Ausgehend von diesen Grundsätzen, denen die Kammer folgt (vgl. auch Beschluss vom 22.07.2020 - 2 A 30/20 - n.v.), hat es der Beklagte zu Recht abgelehnt, den Kläger von der Rundfunkbeitragspflicht zu befreien. Nach dem System der bescheidgebundenen Befreiungsmöglichkeit hätte es dem Kläger gemäß § 4 Abs. 7 Satz 2 RBStV oblegen, zur Begründung seines Befreiungsantrags die Voraussetzungen für eine Befreiung entweder durch einen behördlichen Leistungsbescheid oder durch eine entsprechende Bestätigung der Behörde oder des Leistungsträgers nachzuweisen. Es wäre mindestens erforderlich gewesen, dass der Kläger einen Bescheid oder eine Bestätigung des zuständigen Jobcenters und des zuständigen Sozialamts vorlegt, wonach er als Student keine Leistungen nach dem SGB II oder dem SGB XII erhält.
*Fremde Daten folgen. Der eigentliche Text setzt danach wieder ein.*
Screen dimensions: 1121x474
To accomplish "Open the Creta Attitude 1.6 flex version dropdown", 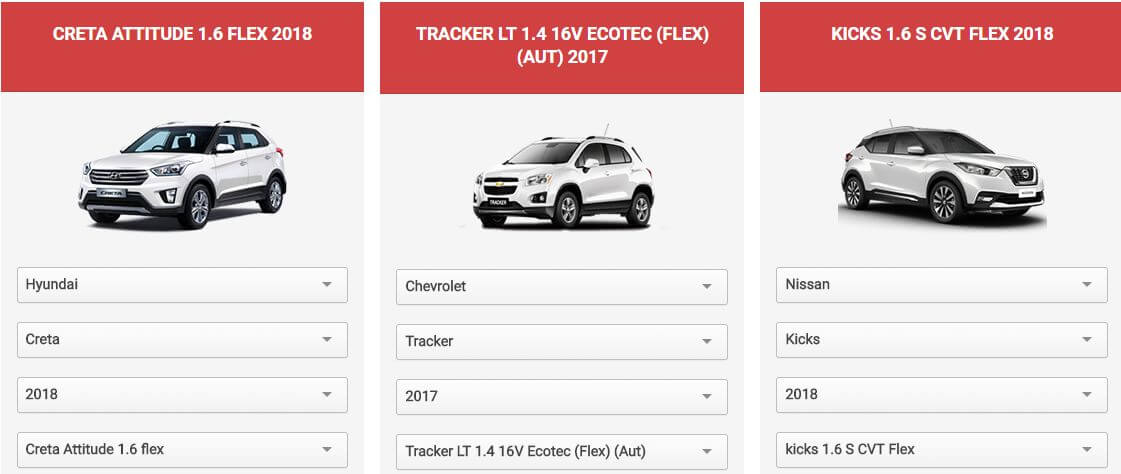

Im Grundsatz ist dem Kläger zwar zuzustimmen, dass Studierende, die wegen Überschreitung der Höchstdauer keine BAföG-Leistungen erhalten, von dem Bezug von Sozialgeld oder Arbeitslosengeld II nach dem SGB II kraft Gesetzes ausgeschlossen sind (§ 7 Abs. 5 in der für den Streitzeitraum 01.09.2013 bis 31.07.2015 geltenden Fassung vom 20.12.2011 (BGBl. I 2011, S. 2854; im Folgenden: a.F.) und in der aktuellen Fassung vom 30.11.2019 (BGBl. I 2019, S. 1948; im Folgenden: n.F.)). Das Gleiche gilt für den Bezug von Hilfe zum Lebensunterhalt nach dem Dritten Kapitel des SGB XII (§ 22 Abs. 1 Satz 1 SGB XII in der für den Streitzeitraum geltenden Fassung vom 20.12.2011 (BGBl. I 2854; im Folgenden: a.F.) und in der aktuellen Fassung vom 08.07.2019 (BGBl. I 2019, S.1029; im Folgenden: n.F.)). Von diesem Grundsatz geht auch das BVerwG in seinem Urteil vom 30.10.2019 (- 6 C 10/18 -, juris, Rn. 18; betreffend ein nicht förderfähiges Zweitstudium) aus.
Allerdings gilt dieser Grundsatz nicht ausnahmslos, sondern es existieren – neben Ausnahmen vom Anwendungsbereich der Ausschlussvorschriften – sozialrechtliche Härtefallregelungen, auf Grund derer Leistungen nach dem SGB II oder dem SGB XII gewährt werden können.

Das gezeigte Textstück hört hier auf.